** About this exercise **
Please produce an exact transcription of the lines from the one containing "Screen dimensions: 1389x868" through the last line of the entries, leaving out every picture.

[Saved entries]
──────────────────────────────

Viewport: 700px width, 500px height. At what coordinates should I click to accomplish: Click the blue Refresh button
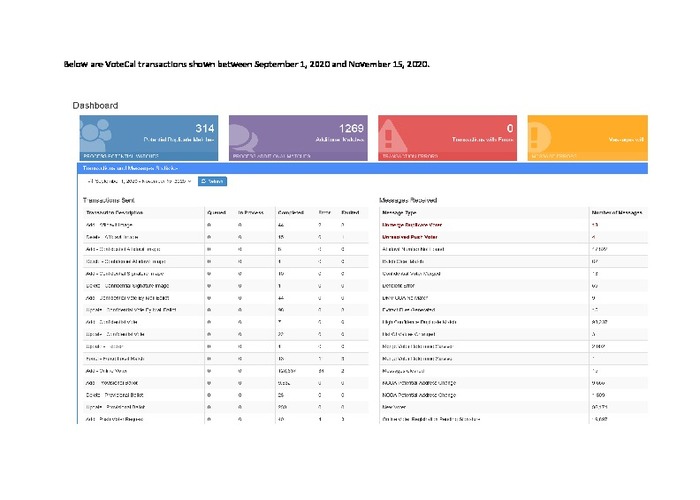tap(212, 182)
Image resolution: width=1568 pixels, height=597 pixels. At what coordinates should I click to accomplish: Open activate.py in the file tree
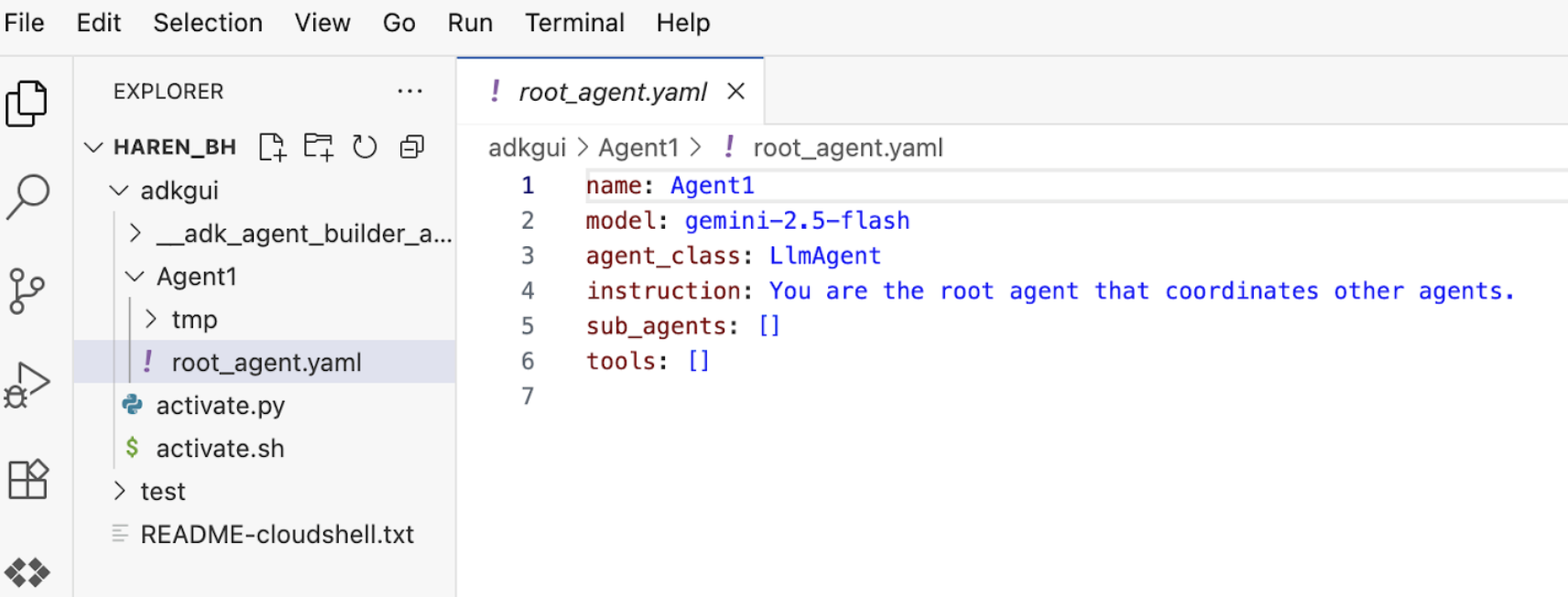point(220,406)
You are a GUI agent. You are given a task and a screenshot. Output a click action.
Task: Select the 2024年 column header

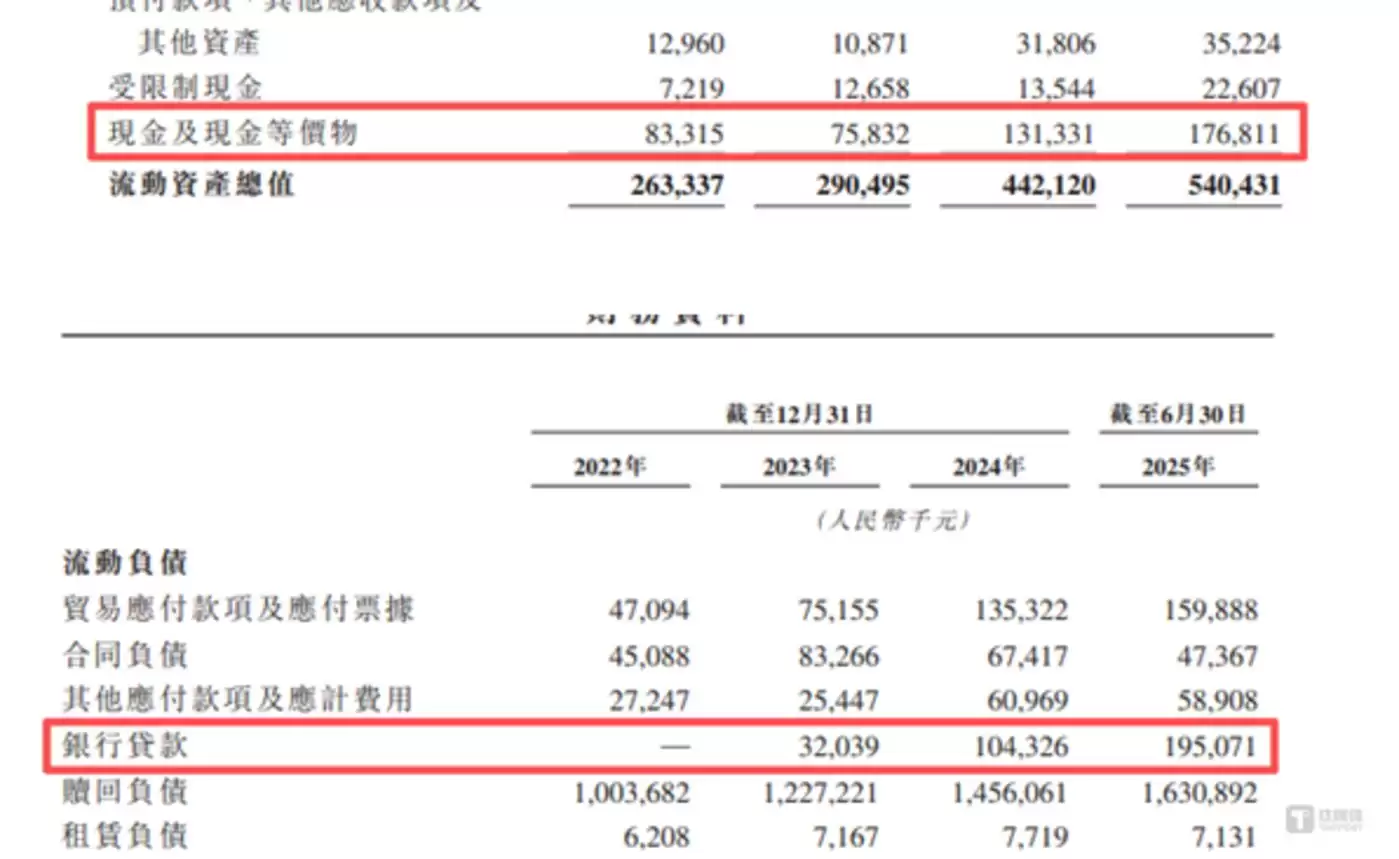[x=988, y=468]
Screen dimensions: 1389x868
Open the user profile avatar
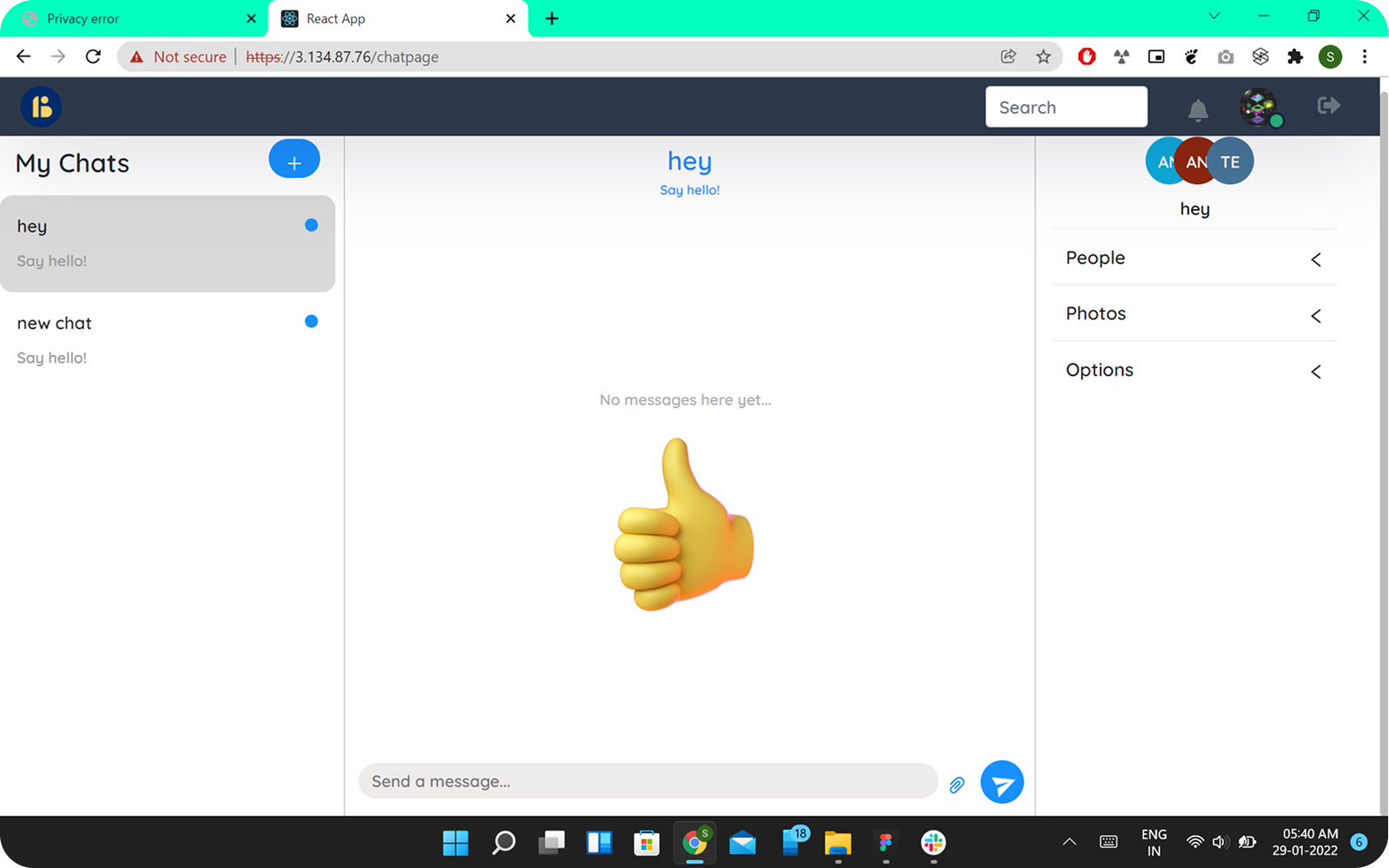(1259, 107)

──────────────────────────────

** Answer to this task **
Screen dimensions: 1389x868
Open the user profile avatar
(1259, 107)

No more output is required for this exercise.